De productie van de Jaguar Land-Rover fabriek in Solihull wordt twee weken onderbroken. Het gaat om een pauze die eerder deze maand al was aangekondigd. De reden? Een slabakkende verkoop.
China remt af
Het zijn vooral de cijfers die Jaguar Land Rover in China realiseerde die zorgen baren. In september moesten de Britten er een afname van de vraag dulden van zo maar eventjes 46% in vergelijking met september een jaar eerder. De wereldwijde verkoop liep, na enkele erg sterke jaren, ook terug. JLR boette 12,3% in en bouwde in september ‘slechts’ 57.114 voertuigen.

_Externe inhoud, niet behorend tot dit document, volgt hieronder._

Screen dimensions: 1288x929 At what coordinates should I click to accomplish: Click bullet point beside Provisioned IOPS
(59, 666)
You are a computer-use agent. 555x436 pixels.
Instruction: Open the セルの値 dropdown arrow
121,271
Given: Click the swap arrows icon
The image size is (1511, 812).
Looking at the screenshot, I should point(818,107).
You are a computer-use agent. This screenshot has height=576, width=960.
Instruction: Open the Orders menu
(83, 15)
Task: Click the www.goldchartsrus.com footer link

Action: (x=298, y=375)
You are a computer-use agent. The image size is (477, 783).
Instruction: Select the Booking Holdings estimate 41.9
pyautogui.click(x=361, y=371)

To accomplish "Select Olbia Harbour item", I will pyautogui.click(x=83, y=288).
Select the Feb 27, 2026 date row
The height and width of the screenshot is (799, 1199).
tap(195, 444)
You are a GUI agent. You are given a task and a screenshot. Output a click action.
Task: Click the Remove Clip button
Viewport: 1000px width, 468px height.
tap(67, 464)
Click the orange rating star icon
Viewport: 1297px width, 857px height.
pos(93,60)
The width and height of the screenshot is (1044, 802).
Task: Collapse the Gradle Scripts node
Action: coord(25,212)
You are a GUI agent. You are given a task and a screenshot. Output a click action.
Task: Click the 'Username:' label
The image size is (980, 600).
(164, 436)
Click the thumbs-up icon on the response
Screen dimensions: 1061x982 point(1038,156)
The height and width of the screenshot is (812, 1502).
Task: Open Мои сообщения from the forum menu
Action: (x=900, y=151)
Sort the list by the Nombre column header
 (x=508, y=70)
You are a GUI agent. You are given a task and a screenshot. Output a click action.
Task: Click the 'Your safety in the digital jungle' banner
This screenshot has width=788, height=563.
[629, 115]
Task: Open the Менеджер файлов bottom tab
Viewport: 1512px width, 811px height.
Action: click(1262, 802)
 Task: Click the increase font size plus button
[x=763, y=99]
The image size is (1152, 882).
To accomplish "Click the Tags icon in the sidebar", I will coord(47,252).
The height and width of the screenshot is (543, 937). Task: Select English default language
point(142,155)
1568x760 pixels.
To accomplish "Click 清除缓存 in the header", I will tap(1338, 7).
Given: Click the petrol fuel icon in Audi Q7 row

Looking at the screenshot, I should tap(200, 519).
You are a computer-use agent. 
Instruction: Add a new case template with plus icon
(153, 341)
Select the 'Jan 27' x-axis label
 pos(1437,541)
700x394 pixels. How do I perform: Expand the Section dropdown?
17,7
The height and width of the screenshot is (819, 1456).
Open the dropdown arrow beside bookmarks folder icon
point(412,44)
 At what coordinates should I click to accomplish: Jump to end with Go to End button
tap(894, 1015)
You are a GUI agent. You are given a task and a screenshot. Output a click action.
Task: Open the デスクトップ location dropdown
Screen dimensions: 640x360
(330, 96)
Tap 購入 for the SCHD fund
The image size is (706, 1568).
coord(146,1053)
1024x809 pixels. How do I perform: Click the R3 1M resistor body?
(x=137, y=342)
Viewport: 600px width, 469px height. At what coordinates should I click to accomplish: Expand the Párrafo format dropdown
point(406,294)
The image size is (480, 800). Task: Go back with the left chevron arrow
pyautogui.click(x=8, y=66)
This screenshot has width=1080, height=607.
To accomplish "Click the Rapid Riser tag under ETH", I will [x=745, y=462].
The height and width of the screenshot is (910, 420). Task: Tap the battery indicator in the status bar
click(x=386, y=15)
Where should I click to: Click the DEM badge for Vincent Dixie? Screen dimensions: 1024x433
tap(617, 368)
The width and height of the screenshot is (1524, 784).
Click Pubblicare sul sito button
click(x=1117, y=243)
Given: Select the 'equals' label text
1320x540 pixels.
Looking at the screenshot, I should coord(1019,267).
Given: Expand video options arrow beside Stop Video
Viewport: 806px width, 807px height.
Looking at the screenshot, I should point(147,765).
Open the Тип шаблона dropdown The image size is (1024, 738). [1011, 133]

De door de automerken voorspelde afname van het verkoopvolume in China komt bovenop de uitdagingen in Europa. De producten van het bedrijf lenen zich door hun volume en gewicht beter tot de combinatie met een dieselmotor. Maar die krachtbron wordt de jongste tijd verketterd.
Handelsoorlog
De Chinese consument kocht minder buitenlandse auto’s omdat de regering van plan was de importheffingen te verlagen. Toen dat gebeurde, bleef de markt echter achterop hinken. Daarvoor wordt verwezen naar de handelsspanningen tussen de VS en China. Die onzekerheid spoort de consument aan om omzichtig om te springen met z’n uitgaven.
Twee weken thuis
Jaguar Land-Rover is niet van plan z’n voorraden abnormaal hoog te laten oplopen of om modellen tegen abnormale kortingen van de hand te doen. En dat betekent dat de productie moest ingebonden worden. ‘In overeenstemming gebracht met de vraag’, heet dat. Daarom blijven de ruwweg 9.000 arbeiders van de faciliteit nu twee weken thuis.